Wild horses photographed during the roundup on the Stinkingwater Herd Management Area in Oregon. BLM photo.

The Bureau of Land Management on Friday captured 30 wild horses and on Saturday seven on the final two days of a  helicopter roundup on the Stinkingwater Herd Management Area, 25 miles east of Burns, Ore. On Friday, a 12-year-old dun stallion was euthanized for the “pre-existing condition of blindness/eye abnormality.”

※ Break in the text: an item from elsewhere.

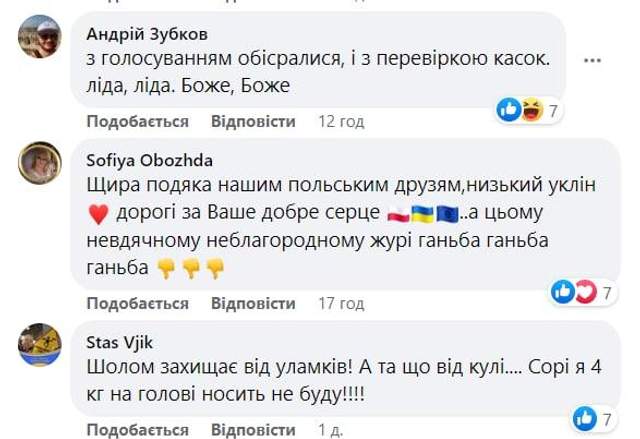The height and width of the screenshot is (439, 640).
Task: Click the heart reaction icon on Sofiya's comment
Action: point(583,292)

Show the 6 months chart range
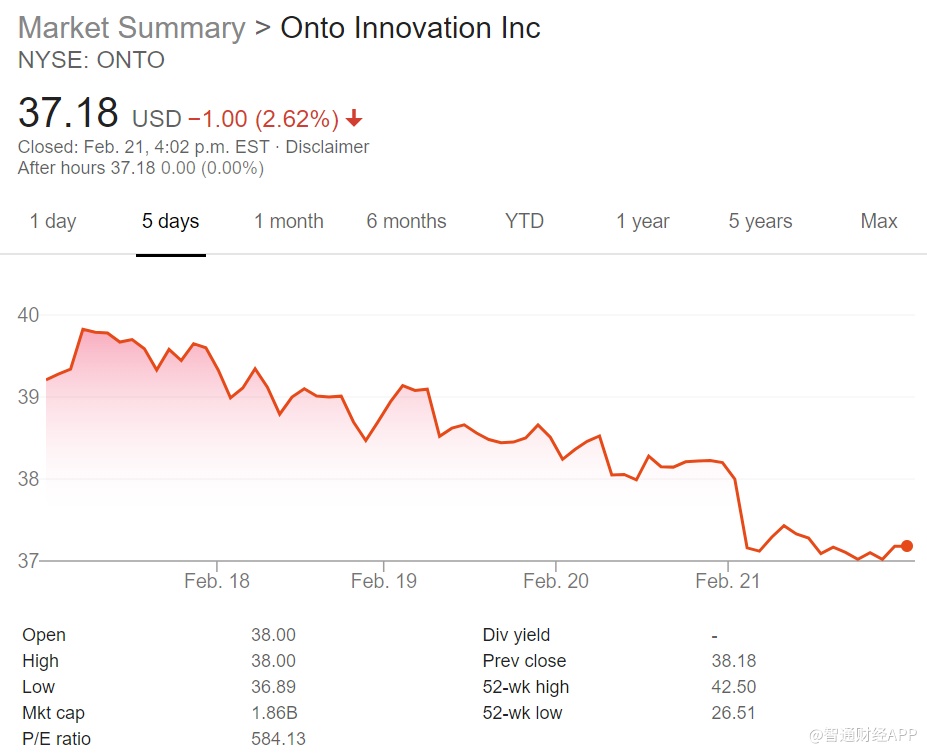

A total of 401 wild horses were captured during the roundup. Two other wild horses died: a foal with “pre-existing condition of blindness/eye abnormality” and a stud yearling with “pre-existing condition/physical defect of severe chronic skin lesions covering over half of the body, indicative of autoimmune disease,” and a “poor prognosis for recovery,” were euthanized.

The Bureau of Land Management set out to capture 420 wild horses from the HMA.

About 30 wild horses are to be selected to be returned to the Herd Management Area, including 18 mares treated with the contraceptive GonaCon. RTF strongly supports the use of safe, proven and humane fertility control to eliminate future roundups; however, because GonaCon affects the hormone system, it may cause other behavioral changes that would alter herd dynamics, so RTF believes more studies are needed to ensure that GonaCon meets the parameters of ethical and thoughtful wildlife fertility control.

BLM conducted the roundup because the population of wild horses exceeds the agency-set “Appropriate Management Level” and because animals have moved onto adjacent private lands. The current estimated population is 449, according to a press release.

The 78,000-acre Stinkingwater HMA has an Appropriate Management Level of 40 to 80 horses, or as low as one horse for every 1,950 acres.

By comparison, BLM allows up to 8,455 Animal Unit Months of private livestock grazing within the Herd Management Area or the annual equivalent of 705 cow-calf pairs, according to 2017 planning documents. One AUM equals monthly forage for one cow-calf pair, one horse or five sheep.

Wild horses removed from their home range were to be transported to the Hines, Ore., Off-Range Wild Horse and Burro Corrals to be prepared for adoption or sale.